Thousands, if not tens of thousands, of desperate people are flocking to clinics that charge tens of thousands of dollars for every unproven treatment. That “stem cell tourism” was the subject of a panel discussion titled “Stem Cell Therapy and Medical Tourism: Of Promise and Peril?” presented Wednesday by the Harvard Stem Cell Institute (HSCI) and the Petrie-Flom Center for Health Law Policy, Biotechnology, and Bioethics.

[T]he overseas clinics selling stem cell therapy for a sweeping catalog of diseases aren’t offering patients places in clinical trials. They are touting what they claim are established treatments, with proven results.

Glenn Cohen, an assistant professor at Harvard Law School, suggested a drastic way to slow stem cell tourism – prosecute for child abuse when the treatment involves minors. He says he is sympathetic to parents who believe they are helping their children, but that that pediatricians in the United States should try to convince parents to use proven therapies, dissuade them from using unproven therapies, and then threaten to report them to the authorities for abuse.

This brings up a huge list of questions including those about ethics, parental rights and what constitutes a questionable treatment. Would it be Burzynski’s clinic?
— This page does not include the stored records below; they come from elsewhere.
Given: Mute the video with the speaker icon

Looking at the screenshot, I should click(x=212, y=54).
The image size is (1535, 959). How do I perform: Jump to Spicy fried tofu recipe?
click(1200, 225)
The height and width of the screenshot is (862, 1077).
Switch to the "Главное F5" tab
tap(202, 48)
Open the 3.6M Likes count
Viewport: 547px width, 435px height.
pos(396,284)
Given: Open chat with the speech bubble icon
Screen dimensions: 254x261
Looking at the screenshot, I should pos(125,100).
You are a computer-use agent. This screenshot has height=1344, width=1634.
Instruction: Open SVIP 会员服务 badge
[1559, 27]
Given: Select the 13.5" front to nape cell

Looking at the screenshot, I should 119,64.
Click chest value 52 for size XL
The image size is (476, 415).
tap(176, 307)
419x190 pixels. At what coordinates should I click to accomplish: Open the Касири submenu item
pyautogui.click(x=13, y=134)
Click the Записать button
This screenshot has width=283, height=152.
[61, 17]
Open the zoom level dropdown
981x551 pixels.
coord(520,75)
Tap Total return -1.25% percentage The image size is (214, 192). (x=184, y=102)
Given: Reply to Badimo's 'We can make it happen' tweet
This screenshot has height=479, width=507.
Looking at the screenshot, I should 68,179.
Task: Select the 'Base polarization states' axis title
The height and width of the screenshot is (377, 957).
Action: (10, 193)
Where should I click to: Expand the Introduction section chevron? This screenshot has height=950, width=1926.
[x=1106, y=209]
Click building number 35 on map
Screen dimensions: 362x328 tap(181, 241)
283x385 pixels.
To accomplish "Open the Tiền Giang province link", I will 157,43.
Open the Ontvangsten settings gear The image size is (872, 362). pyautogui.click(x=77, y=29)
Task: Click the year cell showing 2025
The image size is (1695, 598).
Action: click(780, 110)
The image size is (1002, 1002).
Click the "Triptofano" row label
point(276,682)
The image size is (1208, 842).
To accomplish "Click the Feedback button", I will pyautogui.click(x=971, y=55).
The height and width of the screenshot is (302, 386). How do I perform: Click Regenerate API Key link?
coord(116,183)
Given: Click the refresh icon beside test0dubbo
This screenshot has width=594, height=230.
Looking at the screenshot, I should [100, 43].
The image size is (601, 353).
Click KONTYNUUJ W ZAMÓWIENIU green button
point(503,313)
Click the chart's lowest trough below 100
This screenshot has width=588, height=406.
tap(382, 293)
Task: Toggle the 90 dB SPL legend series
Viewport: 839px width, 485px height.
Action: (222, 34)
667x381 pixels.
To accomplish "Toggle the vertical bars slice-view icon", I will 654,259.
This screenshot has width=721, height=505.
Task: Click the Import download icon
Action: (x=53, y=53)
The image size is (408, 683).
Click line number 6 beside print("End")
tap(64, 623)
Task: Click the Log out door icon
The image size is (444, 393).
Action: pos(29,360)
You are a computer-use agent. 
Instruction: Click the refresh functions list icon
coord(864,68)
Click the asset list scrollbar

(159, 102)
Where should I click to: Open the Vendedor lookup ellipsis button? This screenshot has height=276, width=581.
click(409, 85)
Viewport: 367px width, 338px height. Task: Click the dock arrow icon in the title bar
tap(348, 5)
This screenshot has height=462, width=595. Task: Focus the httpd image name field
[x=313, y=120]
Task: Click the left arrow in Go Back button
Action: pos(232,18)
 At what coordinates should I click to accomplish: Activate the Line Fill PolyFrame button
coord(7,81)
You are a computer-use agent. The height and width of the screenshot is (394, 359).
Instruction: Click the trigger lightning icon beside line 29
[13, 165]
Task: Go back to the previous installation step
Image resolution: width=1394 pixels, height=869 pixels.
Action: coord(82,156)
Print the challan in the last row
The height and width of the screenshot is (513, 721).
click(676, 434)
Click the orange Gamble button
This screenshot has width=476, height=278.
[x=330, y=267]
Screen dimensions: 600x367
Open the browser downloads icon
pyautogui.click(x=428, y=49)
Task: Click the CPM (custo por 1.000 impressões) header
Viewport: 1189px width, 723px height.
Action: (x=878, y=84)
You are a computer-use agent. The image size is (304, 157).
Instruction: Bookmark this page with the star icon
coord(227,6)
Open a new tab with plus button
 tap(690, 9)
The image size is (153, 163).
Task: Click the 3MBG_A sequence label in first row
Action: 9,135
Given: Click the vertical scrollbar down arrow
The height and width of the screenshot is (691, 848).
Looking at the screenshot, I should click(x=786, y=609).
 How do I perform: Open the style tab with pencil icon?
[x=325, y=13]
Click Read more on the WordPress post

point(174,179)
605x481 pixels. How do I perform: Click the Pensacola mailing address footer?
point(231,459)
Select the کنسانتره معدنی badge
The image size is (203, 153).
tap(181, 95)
It certainly is an unproven treatment.

Seeking experimental treatments: There is a difference between conventional trials and unconventional clinics .

Tip: Pete Ford

  4 comments for “Are parents who take their sick children for unproven treatments guilty of abuse?

  1. J
    December 4, 2012 at 4:05 PM

    I would not say abuse, but neglect could be argued where lack of comprehensive care in concered, albeit ironically counterintuitive. That is a truly interesting question to ponder for a headline, though, so good job on that at least.

  2. Phil
    December 4, 2012 at 6:29 PM

    Problematic. What if the therapy is later proven to be beneficial? I never saw the movie Lorenzo’s Oil, but sometimes therapies are later found effective. What if parents go to jail and then we find the treatment worked? Will the state recompense? And what if the child died and its found out the therapy could have saved its life? What about non prescribed drug therapies? Therapies approved in other countries but not here? Gets messy.

  3. Mr. Shreck
    December 5, 2012 at 11:39 AM

    As another angle on the topic, I saw part of a TV news story the other day about a parent who checked their kid out of cancer treatment against medical advice and there were questions whether she should be pursued / charged. At first, it seems awful that a parent would deny their kid treatment, but when you consider the torture that children can be subjected to in the name of what may just be prolonging their life only to suffer more, it starts to look a little different. I sincerely hope I never have to make any decisions of this kind.

  4. Mike Y.
    December 5, 2012 at 1:47 PM

    One thing to keep in mind is that there are two categories of “alternative therapies”; there are those which have NOT been proven effective, and there are those which HAVE been proven ineffective. I can sympathize with desperate parents who have exhausted other possibilities and turn to the first category; if my child was dying and “mainstream” medicine just plain wasn’t working, I might be willing to try something unproven just because there would be nothing to lose by it.

    The truly abusive cases are the ones where traditional, scientifically proven medical options are available and the parents choose to use something like homeopathy instead, thereby needlessly putting the child at risk. In a case like this, I would say that the parents are guilty of neglect.

    Finally, I would say that it sets a double-standard if we were to start prosecuting the parents for abuse in these cases, but allow the practitioners to continue without pressing charges against them for fraud.